A search continues


  • Photographer
    Yuki Iwanami
  • Prize
    Honorable Mention
  • Company/Studios
    Freelance

More than 2 years have passed since the Great East Japan Earthquake and tsunami, Masaru Naganuma, 43, is still searching for his sun, Koto, everyday using power shovel. Koto, who was a second-year student at Okawa Primary School at the time of the disaster, is one of four students from the school who remain unaccounted for. Seventy schoolchildren at the public school in Ishinomaki, Miyagi prefecture, have been confirmed dead due to the disaster. Miho Suzuki, 44, also is searching for her daughter, Hana, who is one of the four. with Naganuma and few other parents cooperates.

Story

ISHINOMAKI, Miyagi, Japan--As the sun set, Masaru Naganuma, 43, poked a stick into the brown earth to signal his search had ended for the day, here in the Nagatsura district located on the south bank at the mouth of the Kitakamigawa river.
Naganuma took out his cell phone. On the screen was an image of his eldest son, Koto, smiling aboard a ship.
"Your father will definitely find you, all right?" Naganuma made a fresh promise.

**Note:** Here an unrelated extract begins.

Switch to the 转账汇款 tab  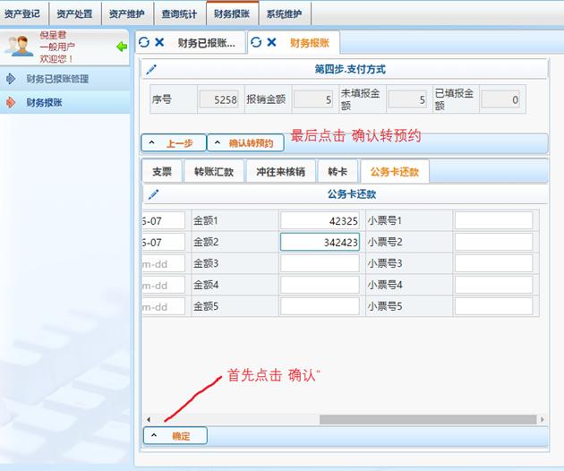click(214, 172)
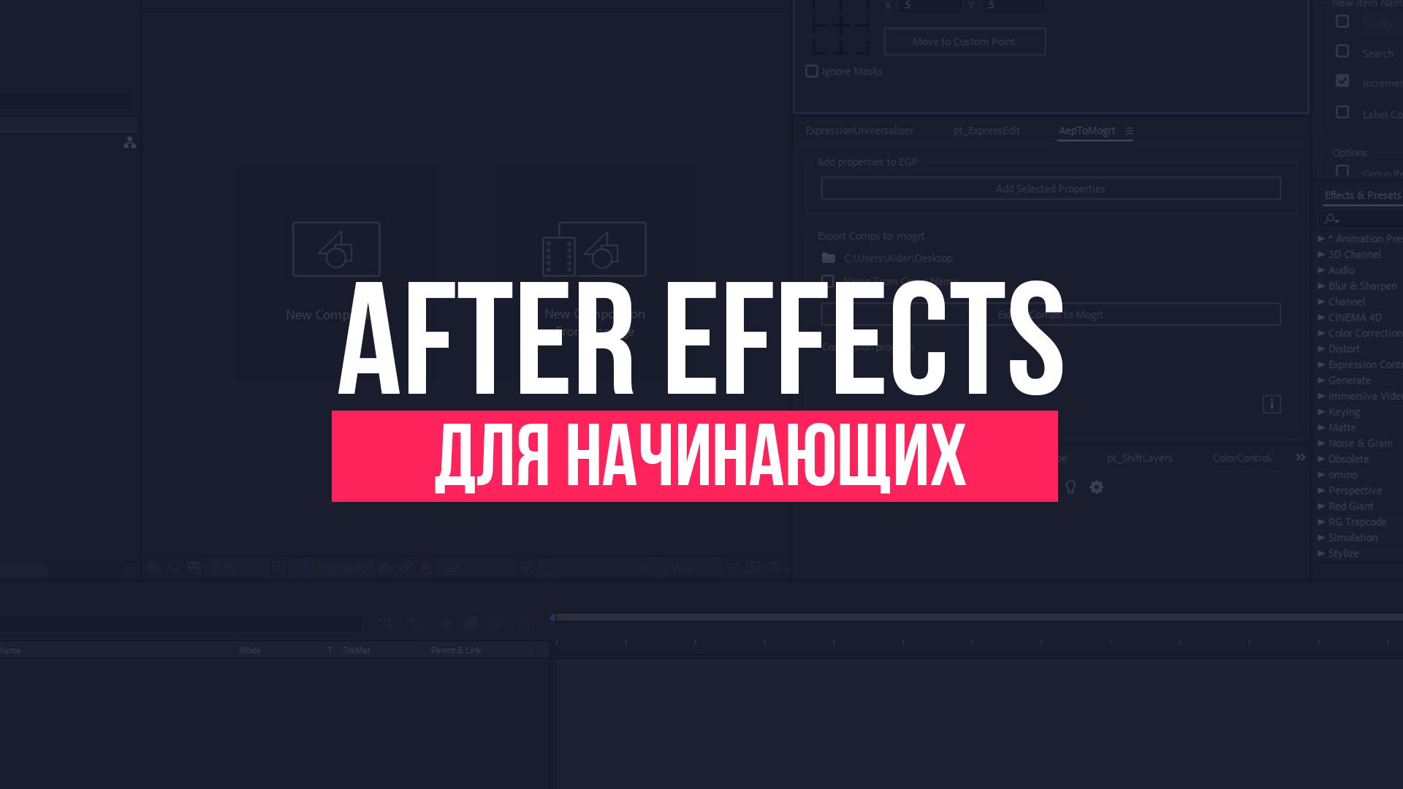Click the Effects and Presets search icon

point(1330,218)
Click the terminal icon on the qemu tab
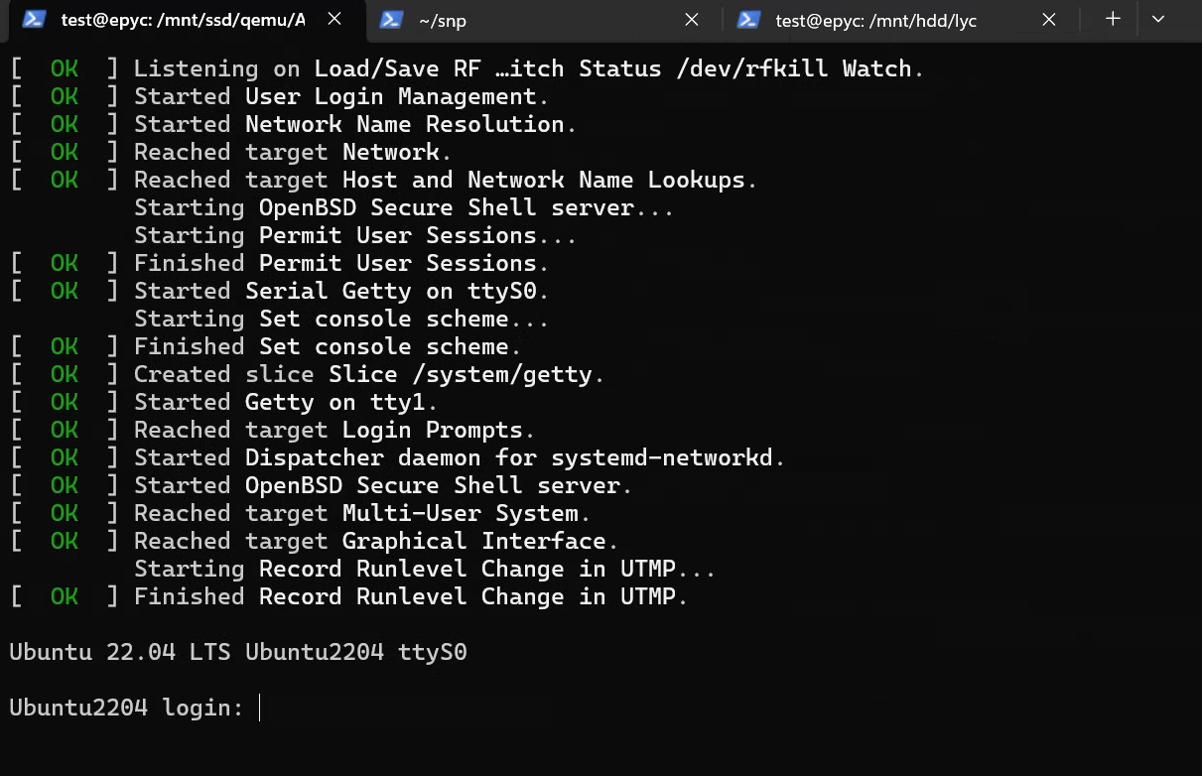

More than 2 years have passed since the Great East Japan Earthquake and tsunami, even now, Masaru Naganuma is still searching for his sun, Koto, everyday using power shovel. Koto, who was a second-year student at Okawa Primary School at the time of the disaster, is one of four students from the school who remain unaccounted for. Seventy schoolchildren at the public school in Ishinomaki, Miyagi prefecture, have been confirmed dead due to the disaster.
Miho Suzuki, 44, also is searching for her daughter, Hana, who is one of the four. Suzuki is walking around this area to find Hana with Naganuma and few other parents cooperates.
Naganuma, then a truck driver, was about 30 kilometers from the school when the disaster hit. It took him two days to reach the school. He found Koto's school bag and indoor shoes, but not Koto himself.From that day forward, he did virtually nothing but search for his son. He quit his job at a transport company and spent every day combing the coast and devastated areas nearby.
And now, the Nagatsura district, which had become a quagmire due to ground subsidence, is one of the few areas Naganuma has left to search. Thanks to drainage work, the situation has improved and about a month ago heavy machinery began operating in the area.Naganuma recently took a job at a civil engineering company that undertakes search operations for the city government. In sediment and rubble, his search for Koto continues.The city government expects current search operations in the drained area to be completed in March. Naganuma wonders what he will do if he doesn't find his son by then. He thinks about continuing the search on his own, but cannot afford it. He cannot think about anything beyond that.

On the morning of the day before the disaster, Koto kept waving in front of the family home, Naganuma said. "Hurry up, or you'll be late for school!" he told his son."I should have held him tightly at that time," he laments, then heads to Nagatsura once again.